How a Web Link Can Take Control of Your Phone
If Android users click the wrong link, an attacker could intercept phone calls and track their location.
A chilling demonstration to a small, packed room at the RSA security conference today showed how clicking a single bad Web link while using a phone running Google’s Android operating system could give an attacker full remote control of your phone. Once George Kurtz and colleagues from security startup CrowdStrike were done, they could record phone calls, intercept text messages, and track the hacked phone’s location at all times.
“What is ubiquitous, has a camera, a microphone, knows where you are at all times, is always on, and stores your sensitive information?” asked Kurtz. “The smart phone is the ultimate spying tool.”
Smart phones have been hacked before, but Kurtz said this was the first public demonstration of an end-to-end system able to wrest control of one remotely with just a single click on a Web link.
Targeted attacks, designed to steal intellectual property or valuable information from corporations and their executives, have become relatively common in recent years. For some time, security experts have warned that mobile devices offer a way that such attacks could become more pervasive and effective, and today’s demo lends weight to that case.
Kurtz and colleagues played out a scenario on stage that involved hacking a real, unmodified Android phone. Kurtz, playing the role of a busy investor at an industry event, received a text message claiming to be from his mobile carrier asking him to download an update to his phone’s software. When he clicked the link in that message, the phone’s browser crashed and the device rebooted.
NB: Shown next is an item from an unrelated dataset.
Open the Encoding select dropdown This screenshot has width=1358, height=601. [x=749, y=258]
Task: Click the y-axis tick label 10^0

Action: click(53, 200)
Once restarted, the device appeared unchanged, but a silent, malicious app had been installed that relayed all his phone calls and text messages to the attacker, who could also track his location on a map.
The attack was staged on a device running the 2.2 version of Google’s Android operating system, also known as Frozen Yogurt, but it made use of bugs in a component of Android’s browser that are also present in the more recent 2.3, or Gingerbread, version. Those two versions of Android account for almost 90 percent of Android devices in use today, said Kurtz. More significantly, WebKit, the browser component that was exploited, is also at the core of the Web browsers found in Apple’s iPhone and iPad devices, BlackBerry phones, and Google’s TV devices.